- _Exercise requirements_:
In your answer, print every record exactly as it is written.

Stored data entries:
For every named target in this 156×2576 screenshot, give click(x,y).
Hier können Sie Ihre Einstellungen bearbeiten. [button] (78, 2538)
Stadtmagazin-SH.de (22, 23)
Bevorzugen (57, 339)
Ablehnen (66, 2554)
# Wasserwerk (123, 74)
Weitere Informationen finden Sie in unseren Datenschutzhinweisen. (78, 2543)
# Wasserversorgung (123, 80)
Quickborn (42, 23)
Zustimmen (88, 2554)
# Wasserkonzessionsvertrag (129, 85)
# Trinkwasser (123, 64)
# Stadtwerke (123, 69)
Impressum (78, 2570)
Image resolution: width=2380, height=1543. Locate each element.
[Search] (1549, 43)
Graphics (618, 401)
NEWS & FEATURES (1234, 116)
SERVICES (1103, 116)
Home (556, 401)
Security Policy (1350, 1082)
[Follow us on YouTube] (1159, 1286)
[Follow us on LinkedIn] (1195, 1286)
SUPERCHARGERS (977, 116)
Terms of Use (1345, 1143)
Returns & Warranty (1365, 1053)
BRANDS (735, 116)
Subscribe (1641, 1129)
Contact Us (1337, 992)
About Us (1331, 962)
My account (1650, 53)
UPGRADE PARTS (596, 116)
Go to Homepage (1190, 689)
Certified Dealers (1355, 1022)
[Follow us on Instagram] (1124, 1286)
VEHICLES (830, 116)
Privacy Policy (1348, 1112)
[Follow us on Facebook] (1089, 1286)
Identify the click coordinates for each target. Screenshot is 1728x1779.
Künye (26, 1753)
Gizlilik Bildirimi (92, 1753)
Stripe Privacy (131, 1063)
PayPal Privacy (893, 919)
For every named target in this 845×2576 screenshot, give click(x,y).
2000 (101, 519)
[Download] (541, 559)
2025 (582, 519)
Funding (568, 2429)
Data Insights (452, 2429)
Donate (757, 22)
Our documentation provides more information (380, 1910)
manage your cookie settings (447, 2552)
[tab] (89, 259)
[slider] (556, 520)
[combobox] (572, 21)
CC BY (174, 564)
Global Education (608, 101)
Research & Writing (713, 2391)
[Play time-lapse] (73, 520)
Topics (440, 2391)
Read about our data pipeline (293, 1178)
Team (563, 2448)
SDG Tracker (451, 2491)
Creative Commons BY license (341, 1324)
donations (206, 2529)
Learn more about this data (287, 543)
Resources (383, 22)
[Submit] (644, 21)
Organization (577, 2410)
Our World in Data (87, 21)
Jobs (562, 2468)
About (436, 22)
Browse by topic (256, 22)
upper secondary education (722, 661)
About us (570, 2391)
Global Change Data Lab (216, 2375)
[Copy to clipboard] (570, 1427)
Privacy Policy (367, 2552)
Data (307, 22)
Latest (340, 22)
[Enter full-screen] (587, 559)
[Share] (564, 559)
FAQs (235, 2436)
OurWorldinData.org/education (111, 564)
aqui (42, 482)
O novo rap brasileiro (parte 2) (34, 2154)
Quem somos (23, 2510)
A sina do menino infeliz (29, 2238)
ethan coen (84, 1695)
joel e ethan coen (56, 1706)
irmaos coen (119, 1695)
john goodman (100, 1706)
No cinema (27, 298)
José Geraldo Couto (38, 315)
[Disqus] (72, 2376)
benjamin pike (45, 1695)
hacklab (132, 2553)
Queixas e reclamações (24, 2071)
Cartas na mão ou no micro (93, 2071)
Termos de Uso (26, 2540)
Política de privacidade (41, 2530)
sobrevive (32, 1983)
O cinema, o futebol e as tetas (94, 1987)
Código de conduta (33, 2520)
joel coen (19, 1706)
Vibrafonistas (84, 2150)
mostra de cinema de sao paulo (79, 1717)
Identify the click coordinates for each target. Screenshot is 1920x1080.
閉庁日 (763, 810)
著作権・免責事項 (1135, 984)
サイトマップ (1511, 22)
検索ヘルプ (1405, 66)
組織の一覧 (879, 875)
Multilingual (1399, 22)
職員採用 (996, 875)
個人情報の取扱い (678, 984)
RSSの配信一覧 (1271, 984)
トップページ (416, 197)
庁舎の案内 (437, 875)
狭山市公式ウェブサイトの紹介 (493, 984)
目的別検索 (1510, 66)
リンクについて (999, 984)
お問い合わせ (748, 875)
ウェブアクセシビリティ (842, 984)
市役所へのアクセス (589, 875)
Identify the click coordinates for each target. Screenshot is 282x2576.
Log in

- _Response_:
For every named target in this 156×2576 screenshot, give click(x,y).
Hier können Sie Ihre Einstellungen bearbeiten. [button] (78, 2538)
Stadtmagazin-SH.de (22, 23)
Bevorzugen (57, 339)
Ablehnen (66, 2554)
# Wasserwerk (123, 74)
Weitere Informationen finden Sie in unseren Datenschutzhinweisen. (78, 2543)
# Wasserversorgung (123, 80)
Quickborn (42, 23)
Zustimmen (88, 2554)
# Wasserkonzessionsvertrag (129, 85)
# Trinkwasser (123, 64)
# Stadtwerke (123, 69)
Impressum (78, 2570)
Image resolution: width=2380, height=1543. Locate each element.
[Search] (1549, 43)
Graphics (618, 401)
NEWS & FEATURES (1234, 116)
SERVICES (1103, 116)
Home (556, 401)
Security Policy (1350, 1082)
[Follow us on YouTube] (1159, 1286)
[Follow us on LinkedIn] (1195, 1286)
SUPERCHARGERS (977, 116)
Terms of Use (1345, 1143)
Returns & Warranty (1365, 1053)
BRANDS (735, 116)
Subscribe (1641, 1129)
Contact Us (1337, 992)
About Us (1331, 962)
My account (1650, 53)
UPGRADE PARTS (596, 116)
Go to Homepage (1190, 689)
Certified Dealers (1355, 1022)
[Follow us on Instagram] (1124, 1286)
VEHICLES (830, 116)
Privacy Policy (1348, 1112)
[Follow us on Facebook] (1089, 1286)
Identify the click coordinates for each target. Screenshot is 1728x1779.
Künye (26, 1753)
Gizlilik Bildirimi (92, 1753)
Stripe Privacy (131, 1063)
PayPal Privacy (893, 919)
For every named target in this 845×2576 screenshot, give click(x,y).
2000 (101, 519)
[Download] (541, 559)
2025 (582, 519)
Funding (568, 2429)
Data Insights (452, 2429)
Donate (757, 22)
Our documentation provides more information (380, 1910)
manage your cookie settings (447, 2552)
[tab] (89, 259)
[slider] (556, 520)
[combobox] (572, 21)
CC BY (174, 564)
Global Education (608, 101)
Research & Writing (713, 2391)
[Play time-lapse] (73, 520)
Topics (440, 2391)
Read about our data pipeline (293, 1178)
Team (563, 2448)
SDG Tracker (451, 2491)
Creative Commons BY license (341, 1324)
donations (206, 2529)
Learn more about this data (287, 543)
Resources (383, 22)
[Submit] (644, 21)
Organization (577, 2410)
Our World in Data (87, 21)
Jobs (562, 2468)
About (436, 22)
Browse by topic (256, 22)
upper secondary education (722, 661)
About us (570, 2391)
Global Change Data Lab (216, 2375)
[Copy to clipboard] (570, 1427)
Privacy Policy (367, 2552)
Data (307, 22)
Latest (340, 22)
[Enter full-screen] (587, 559)
[Share] (564, 559)
FAQs (235, 2436)
OurWorldinData.org/education (111, 564)
aqui (42, 482)
O novo rap brasileiro (parte 2) (34, 2154)
Quem somos (23, 2510)
A sina do menino infeliz (29, 2238)
ethan coen (84, 1695)
joel e ethan coen (56, 1706)
irmaos coen (119, 1695)
john goodman (100, 1706)
No cinema (27, 298)
José Geraldo Couto (38, 315)
[Disqus] (72, 2376)
benjamin pike (45, 1695)
hacklab (132, 2553)
Queixas e reclamações (24, 2071)
Cartas na mão ou no micro (93, 2071)
Termos de Uso (26, 2540)
Política de privacidade (41, 2530)
sobrevive (32, 1983)
O cinema, o futebol e as tetas (94, 1987)
Código de conduta (33, 2520)
joel coen (19, 1706)
Vibrafonistas (84, 2150)
mostra de cinema de sao paulo (79, 1717)
Identify the click coordinates for each target. Screenshot is 1920x1080.
閉庁日 (763, 810)
著作権・免責事項 (1135, 984)
サイトマップ (1511, 22)
検索ヘルプ (1405, 66)
組織の一覧 (879, 875)
Multilingual (1399, 22)
職員採用 (996, 875)
個人情報の取扱い (678, 984)
RSSの配信一覧 (1271, 984)
トップページ (416, 197)
庁舎の案内 (437, 875)
狭山市公式ウェブサイトの紹介 (493, 984)
目的別検索 (1510, 66)
リンクについて (999, 984)
お問い合わせ (748, 875)
ウェブアクセシビリティ (842, 984)
市役所へのアクセス (589, 875)
Identify the click coordinates for each target. Screenshot is 282x2576.
Log in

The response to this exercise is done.